For chemicals, the ChEBI ontology browser is available, which classifies the interactors according to Chemical Ontology terms such as role, molecular structure or subatomic particle.
The aim of the ‘Lists’ tab is to display the list of participants involved in the interactions from the result set. The molecules are classified by type. For each type, a table is shown listing the participants with selected attributes, such as the originating species or a description (Supplementary Figure S4
). Depending on the molecule type, different actions can be performed using a custom selection of participants from the table. Most of the available options link to external sites using cross references as in the ‘Browse’ tab. This view also allows to expand the current result set, selecting some or all of the current interactors, and then searching all interactions these interactors participate in. From this view, it is possible to select specific molecules and search for the interactions in which they participate.
The interaction detail tab only becomes active when a single interaction has been selected from the interaction tab. This view shows the details of a given interaction and features additional manually annotated information, such as the binding domains, tags, and/or stoichiometry of the participants (Supplementary Figure S5
From here it is possible to find ‘similar’ interactions (i.e. interactions in which one or more of the participants of the interaction of interest have been also reported to interact). This may, for example, give additional evidence of the existence of a complex, suggest the architecture of a complex at the binary level, or give further interactions made by either a complex as a whole or by its components. The similar interactions are shown in a matrix where the columns are the participants and the rows are the interactions ().
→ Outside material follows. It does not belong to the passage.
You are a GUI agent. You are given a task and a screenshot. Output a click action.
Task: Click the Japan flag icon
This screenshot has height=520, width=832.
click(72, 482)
The figure explains the ‘Find similar interactions’ matrix, which is accessible from the Details page.
In the tables from the ‘Interactions’ and ‘Lists’ views, clicking on the Dasty2 logo that can be found adjacent to protein molecules will redirect the user to the ‘Molecule View’ tab (see Supplementary Figure S6
). Using the DAS protocol (22
), this view shows protein features projected onto its sequence and, where available, its structure. It combines external data from UniProtKB, PDB, InterPro, among others, with IntAct data on e.g. interacting domains. Thus it is possible to obtain a visualization of, for example, an IntAct-annotated binding domain, its overlap with an InterPro domain and the localization of both features on a PDB structure, although none of the involved databases alone contains all the relevant data.
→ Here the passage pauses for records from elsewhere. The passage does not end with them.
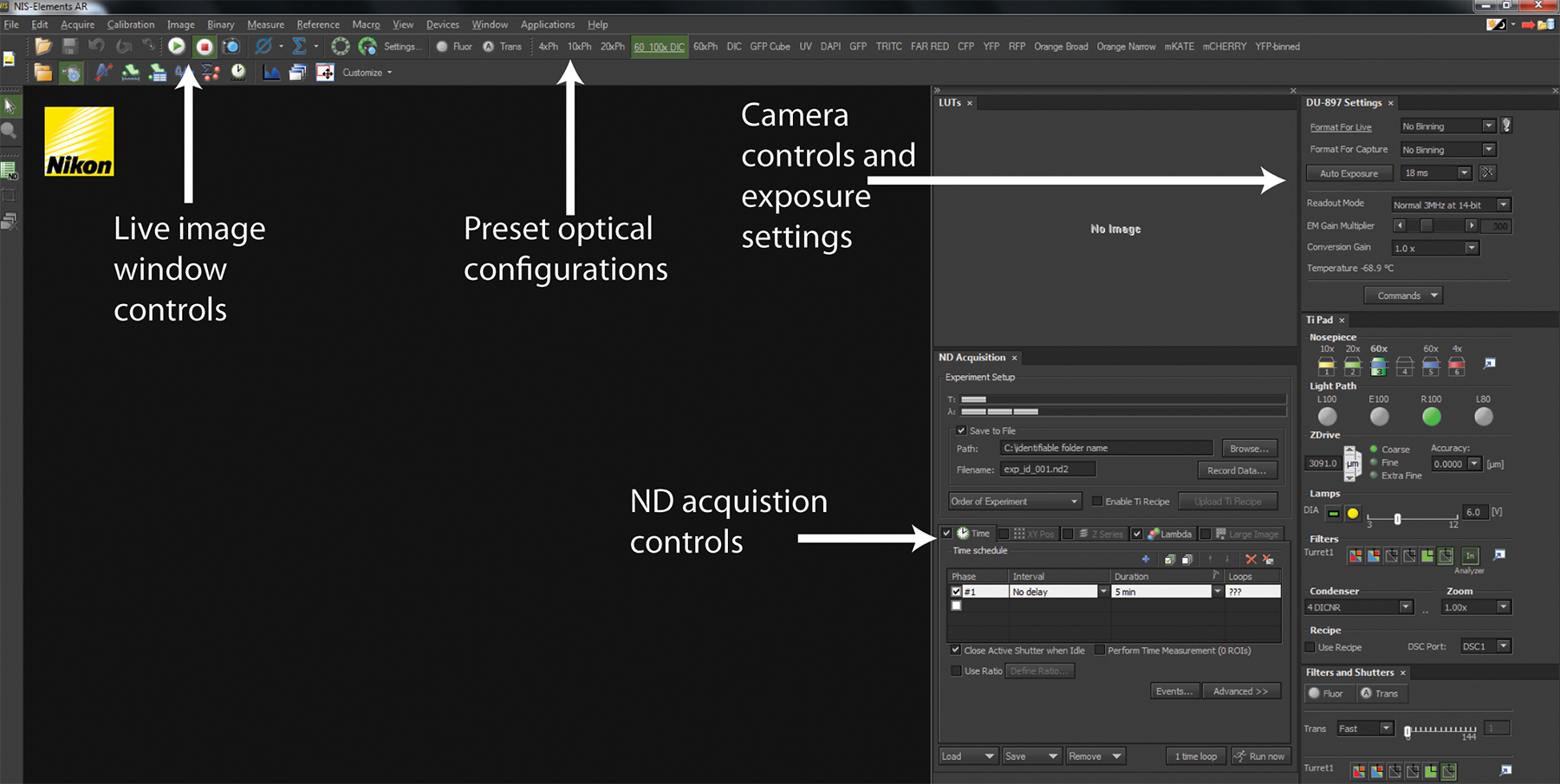Capture image with camera snapshot icon
The width and height of the screenshot is (1560, 784).
(x=231, y=47)
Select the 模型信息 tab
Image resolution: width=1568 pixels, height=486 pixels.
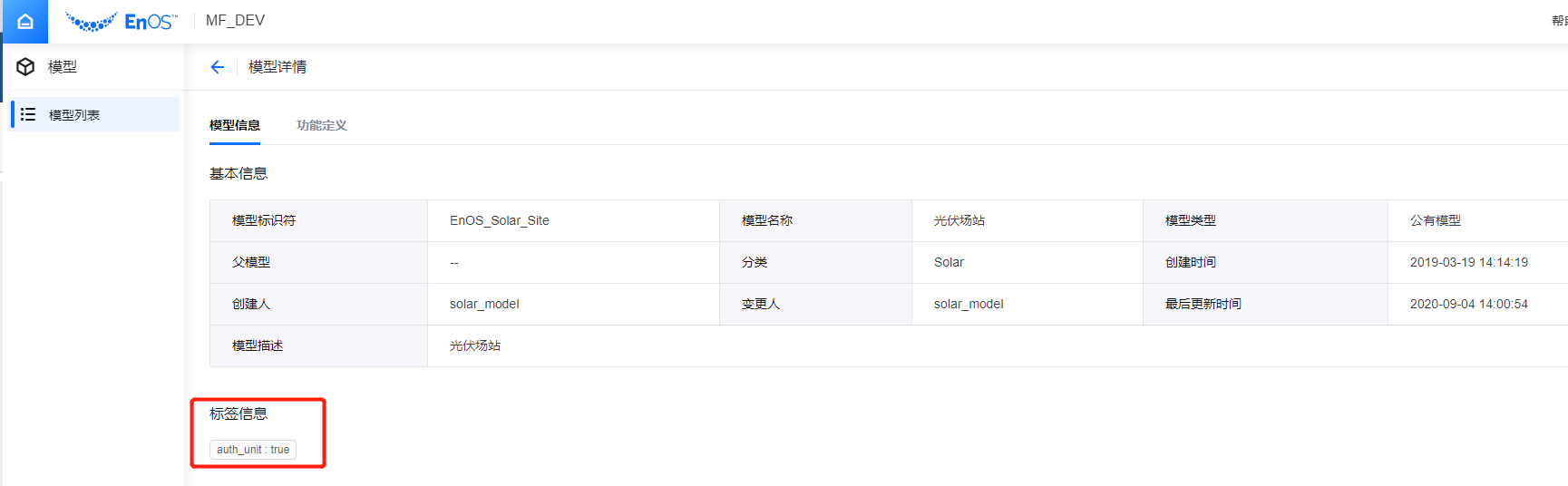coord(235,125)
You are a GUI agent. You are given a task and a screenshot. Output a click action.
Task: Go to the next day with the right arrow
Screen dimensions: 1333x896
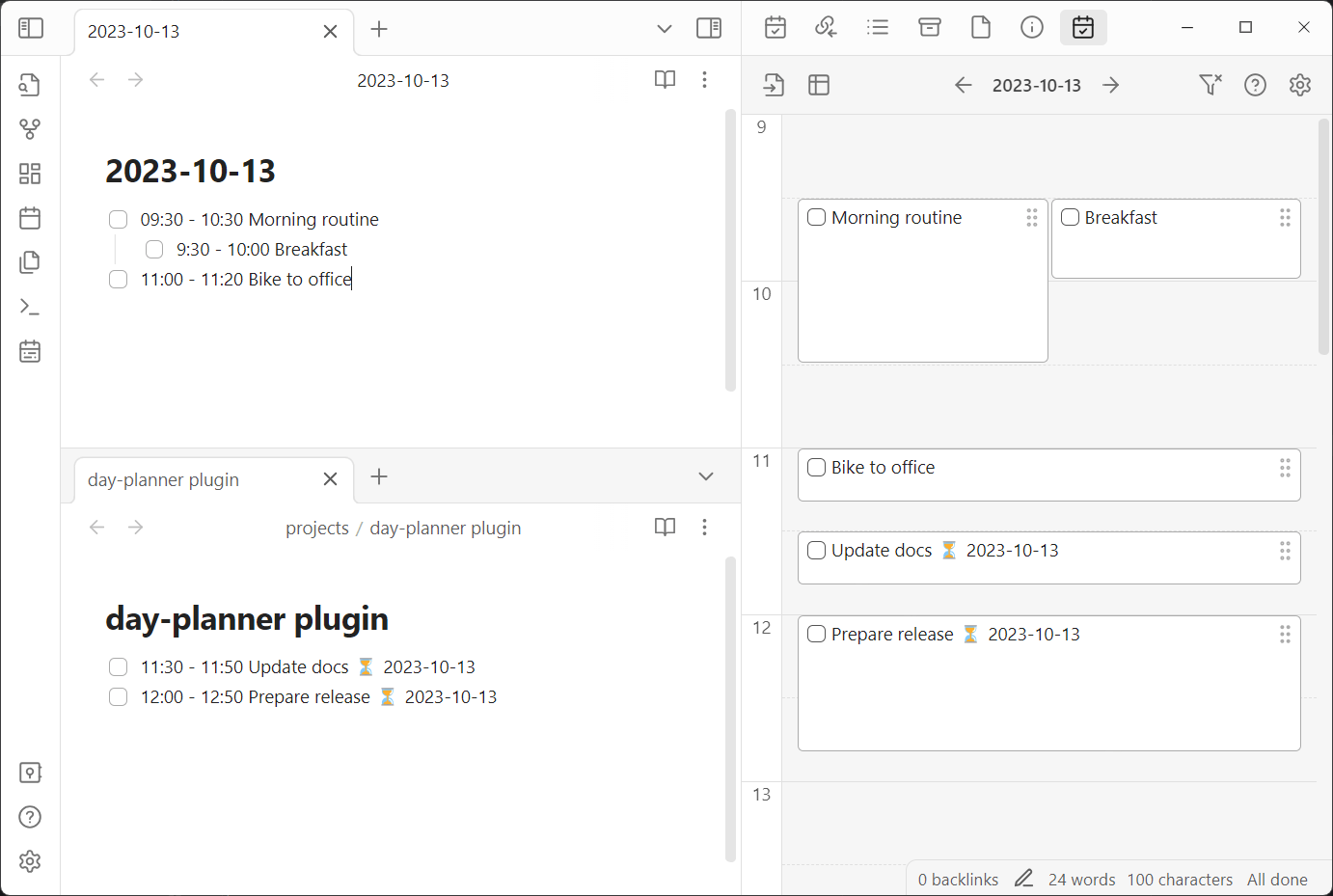tap(1111, 85)
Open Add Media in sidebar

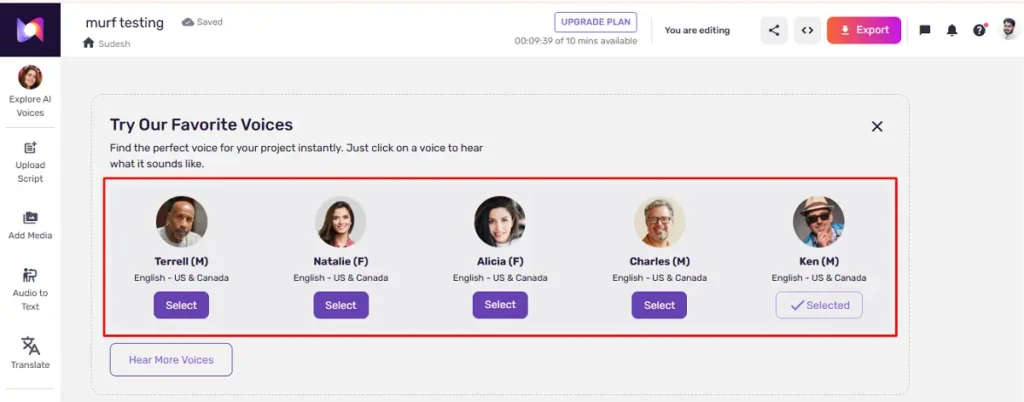[30, 225]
One of the most popular features of interaction databases is the rendition of a graphical network derived from a selected set of interactions. IntAct provides a simple static graph under the ‘Graph’ tab, but interoperability with external visualization tools, such as the open source tool Cytoscape (23
), has now become a priority. This has been made easily possible by the use of the PSI-MI standards by both IntAct and Cytoscape. Cytoscape can be started directly from within the IntAct website by clicking on the Cytoscape icon in the ‘Graph’ tab. The first time this is done it may take some time while the application is automatically downloaded and started. The ‘Graph’ tab is only active when the result set is relatively small (the current limit is set at 300 binary interactions) to avoid the complications related to data visualization of big networks. On the left-hand side, this view shows a simple representation of the network, where each line represents an interaction between two molecules. On the right of the page, the link to start Cytoscape on the fly using Java WebStart can be found.
Larger networks can be visualized by using a local installation of Cytoscape and exporting the interactions of interest using the Export but the ‘Interactions’ tab.